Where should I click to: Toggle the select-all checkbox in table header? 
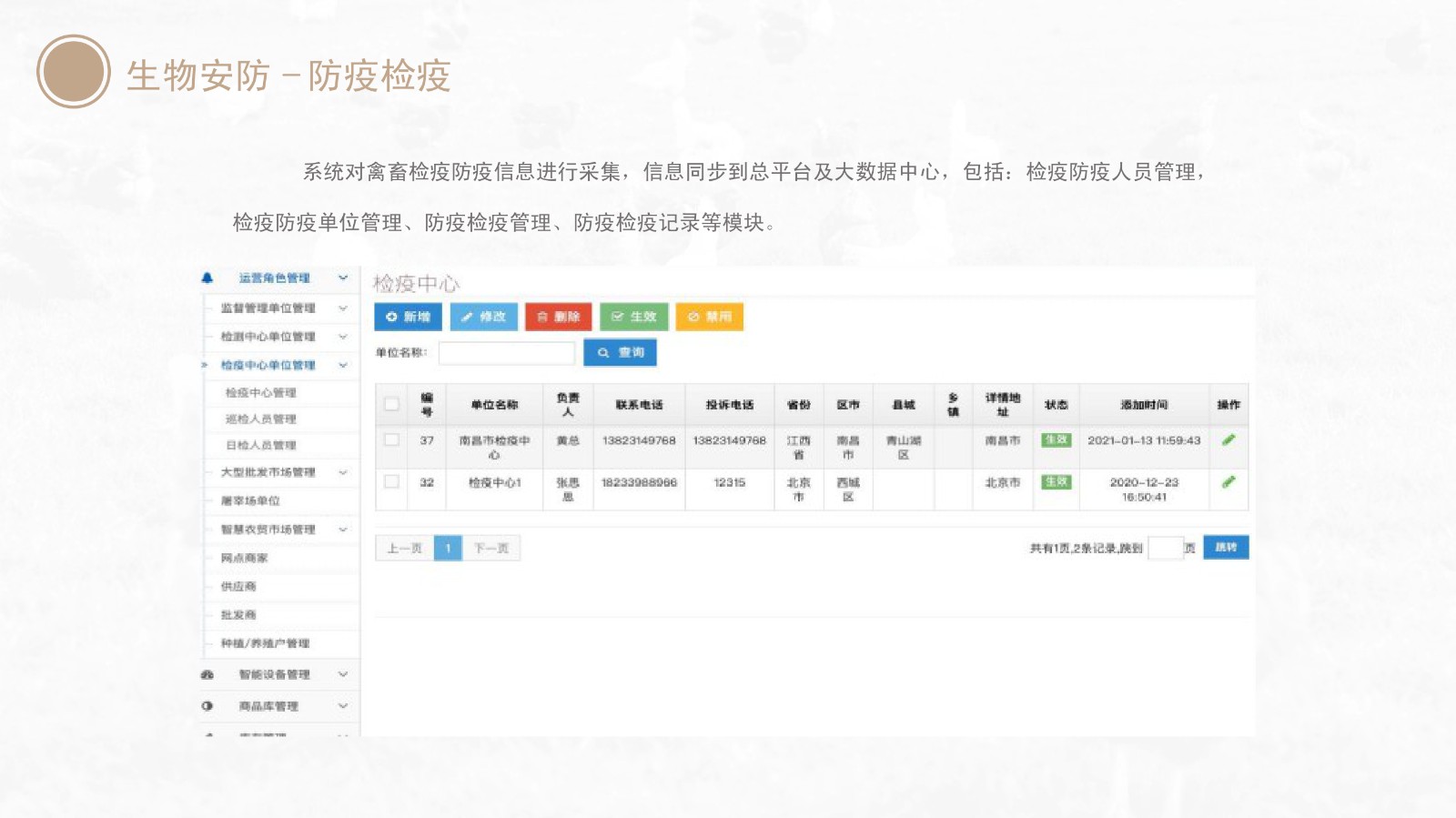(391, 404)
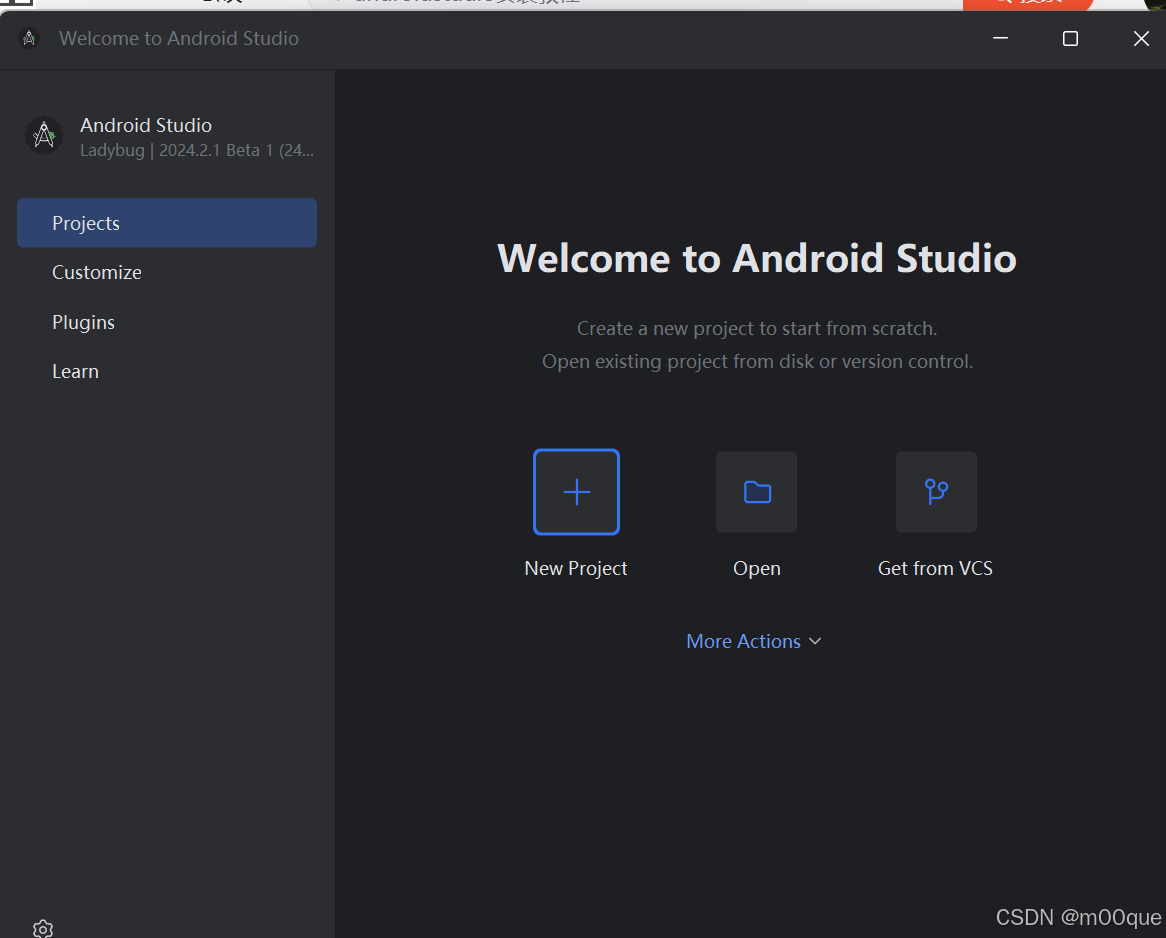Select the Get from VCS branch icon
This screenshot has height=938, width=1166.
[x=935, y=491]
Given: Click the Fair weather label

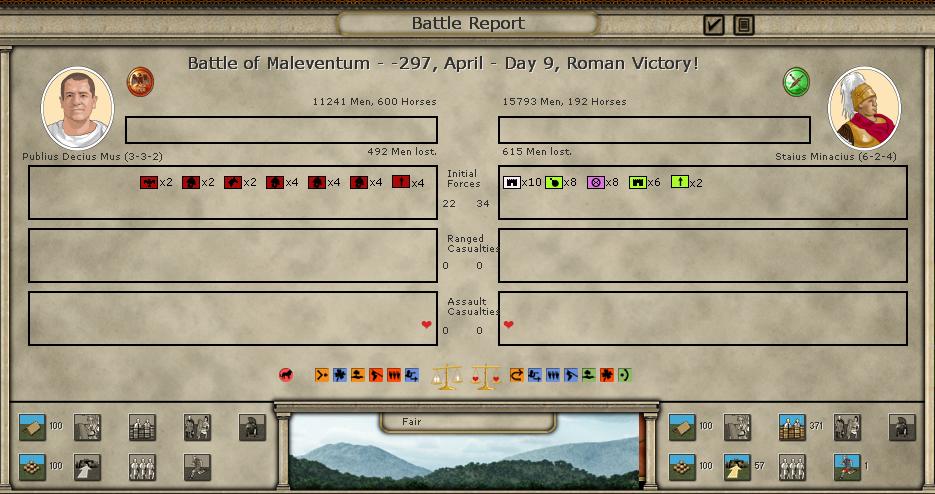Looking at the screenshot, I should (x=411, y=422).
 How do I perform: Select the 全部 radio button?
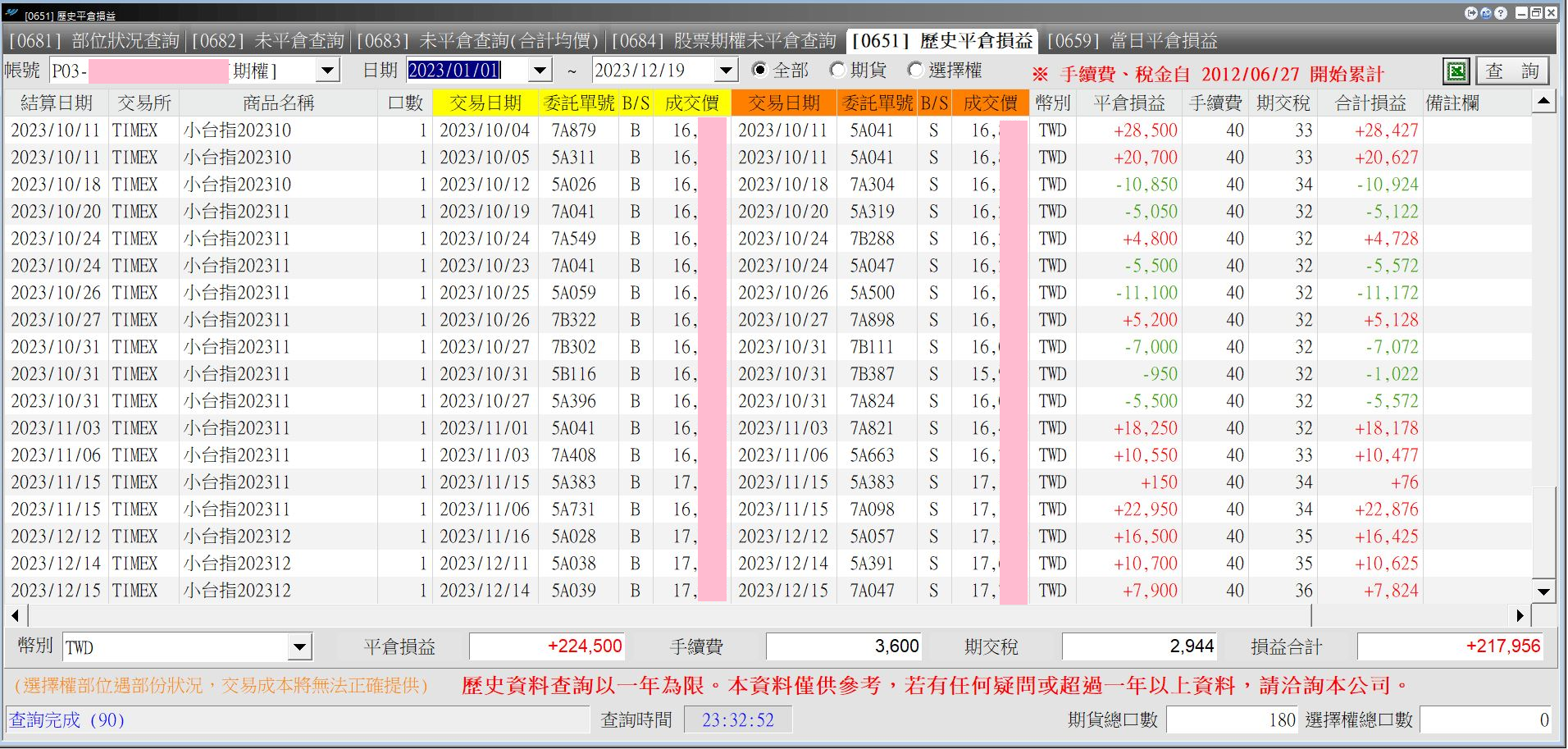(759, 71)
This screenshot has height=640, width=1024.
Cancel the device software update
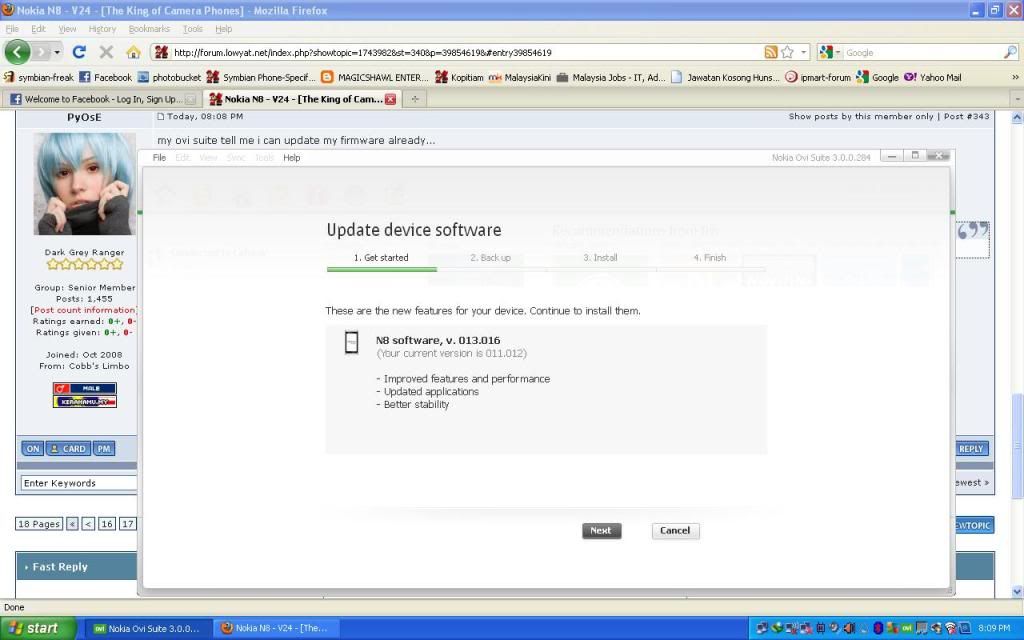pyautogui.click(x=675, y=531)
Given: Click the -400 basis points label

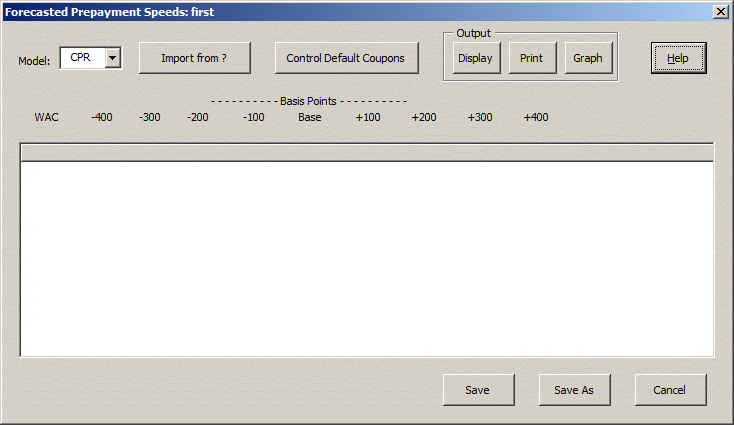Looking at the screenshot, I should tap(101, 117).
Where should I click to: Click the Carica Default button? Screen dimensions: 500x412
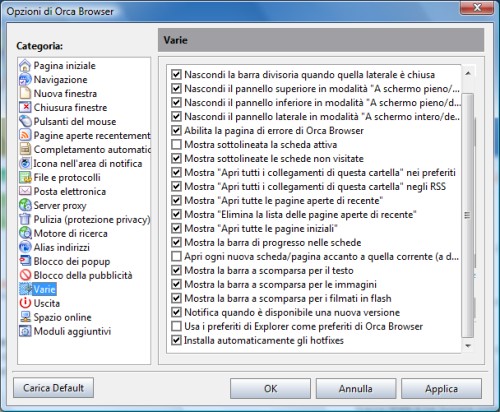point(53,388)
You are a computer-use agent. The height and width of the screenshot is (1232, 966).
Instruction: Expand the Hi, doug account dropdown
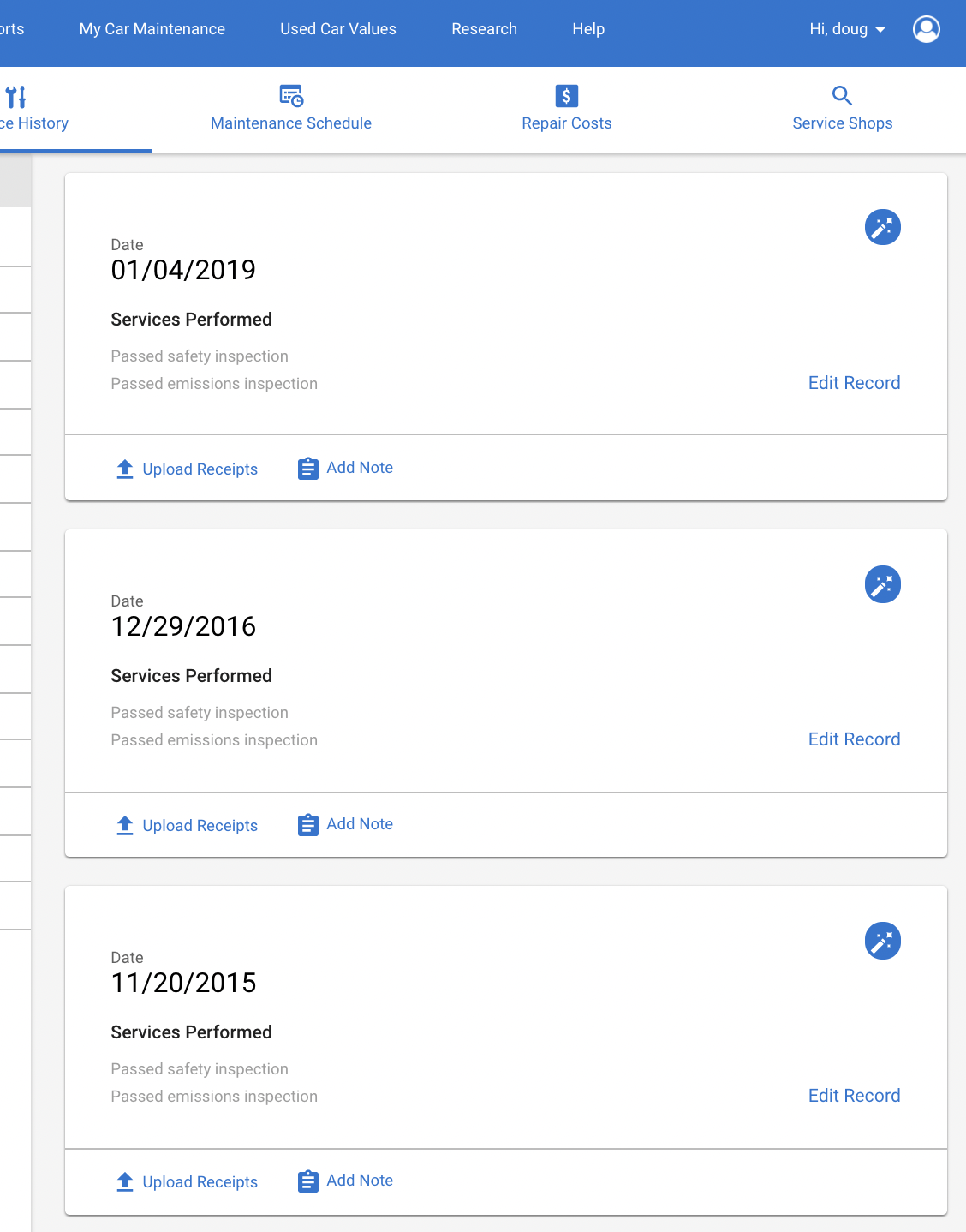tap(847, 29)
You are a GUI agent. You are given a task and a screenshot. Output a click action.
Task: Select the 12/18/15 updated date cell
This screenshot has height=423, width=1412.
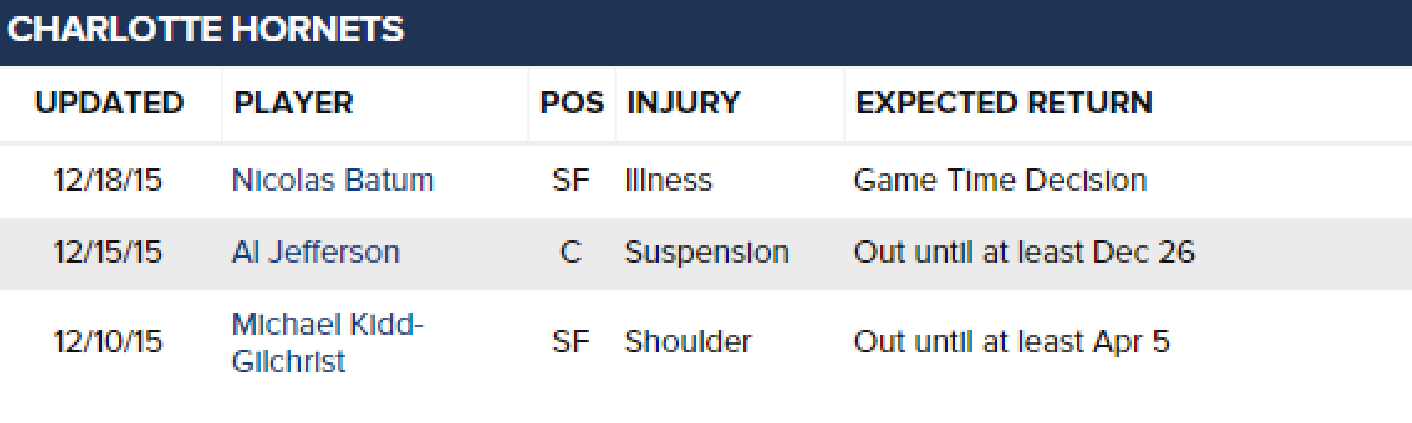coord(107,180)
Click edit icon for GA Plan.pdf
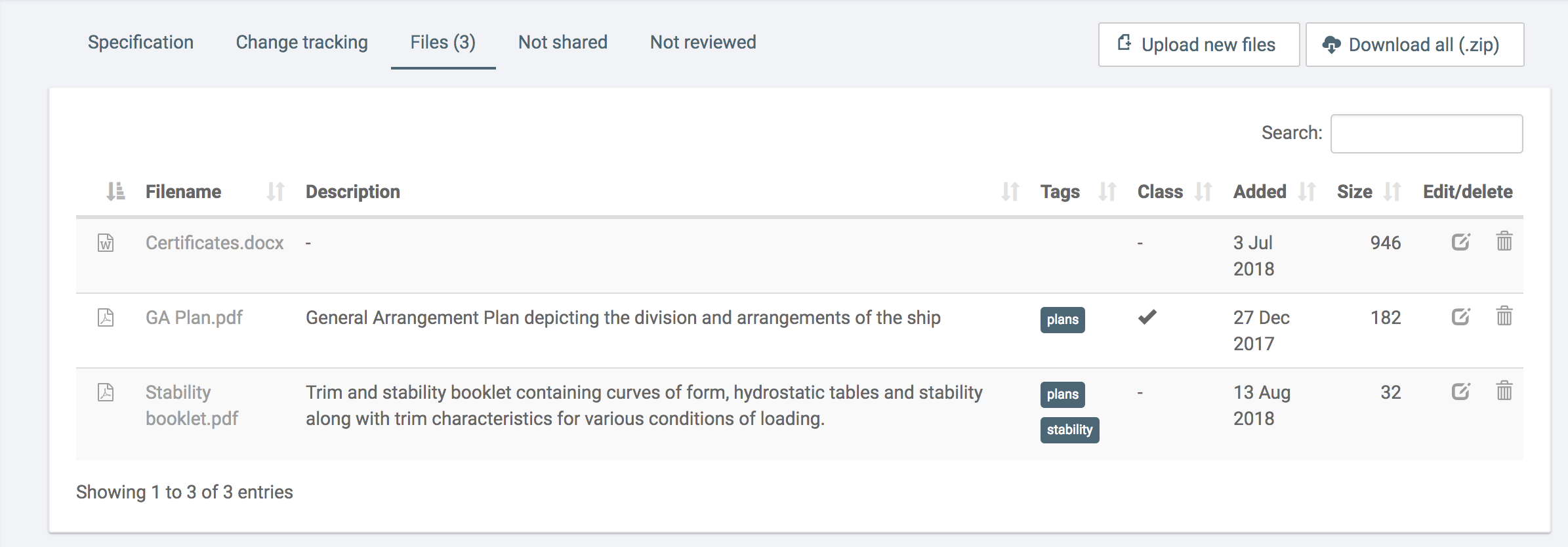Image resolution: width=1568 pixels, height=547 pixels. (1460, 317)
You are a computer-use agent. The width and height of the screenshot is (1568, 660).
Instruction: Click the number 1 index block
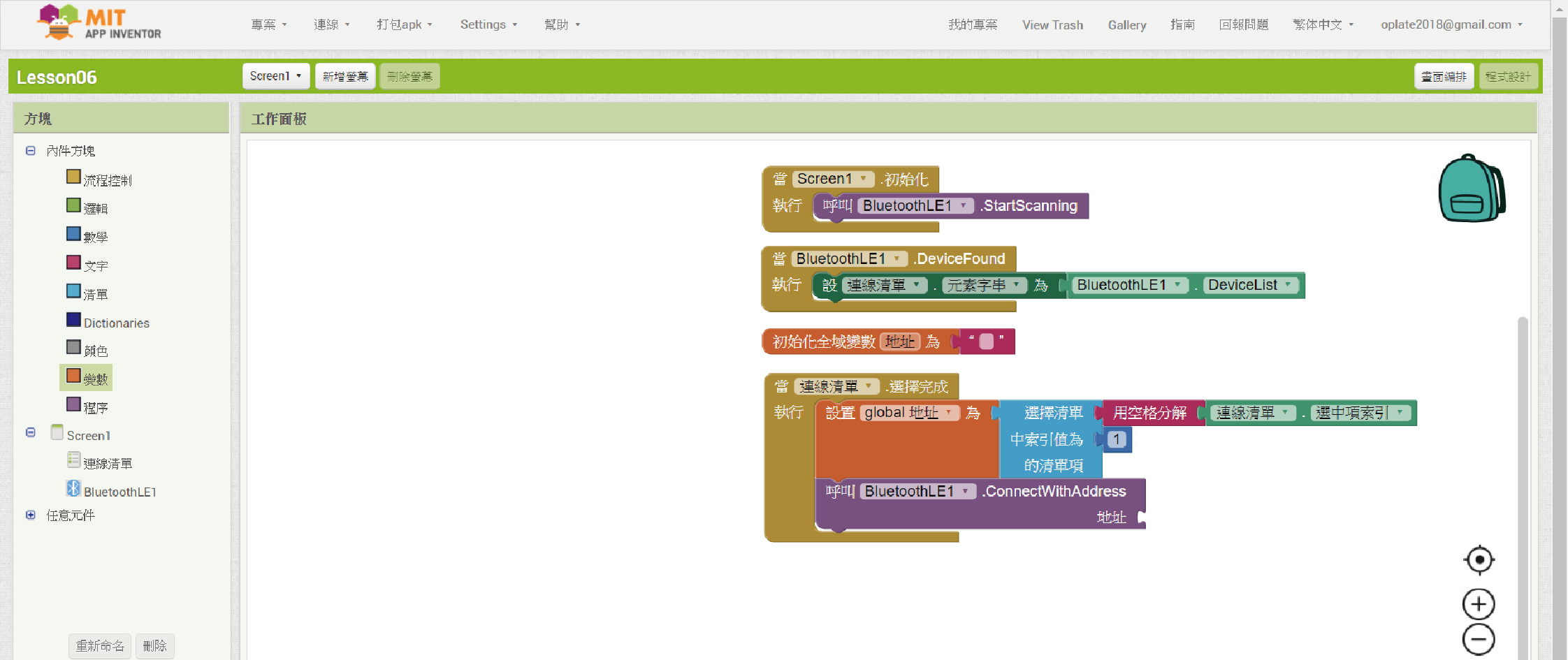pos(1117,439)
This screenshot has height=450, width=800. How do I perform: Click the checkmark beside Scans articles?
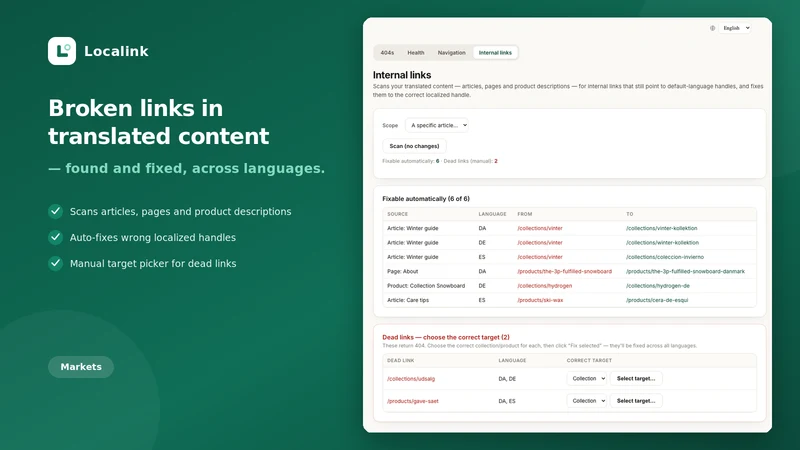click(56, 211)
━━━━━━━━━━━━━━━━━━━━
▶ [Directions]: Would it be possible to copy the material exactly, excluding the images?

▶ [Output for this exercise]:
Where should I click to: Toggle the select-all checkbox in table header? 
(391, 404)
Select the Get from VCS branch icon
This screenshot has height=938, width=1166.
[x=935, y=491]
Given: Click the Fair weather label

Looking at the screenshot, I should (x=411, y=422).
 How do I perform: Select the 全部 radio button?
(759, 71)
This screenshot has height=640, width=1024.
Cancel the device software update
pyautogui.click(x=675, y=531)
Given: Click the -400 basis points label

Looking at the screenshot, I should tap(101, 117).
Where should I click to: Click the Carica Default button? Screen dimensions: 500x412
point(53,388)
You are a computer-use agent. The height and width of the screenshot is (1232, 966).
Instruction: Expand the Hi, doug account dropdown
tap(847, 29)
You are a GUI agent. You are given a task and a screenshot. Output a click action.
Task: Select the 12/18/15 updated date cell
This screenshot has height=423, width=1412.
coord(107,180)
Click edit icon for GA Plan.pdf
Image resolution: width=1568 pixels, height=547 pixels. (1460, 317)
You are a computer-use agent. The width and height of the screenshot is (1568, 660).
Instruction: Click the number 1 index block
pos(1117,439)
This screenshot has height=450, width=800. How do I perform: Click the checkmark beside Scans articles?
click(56, 211)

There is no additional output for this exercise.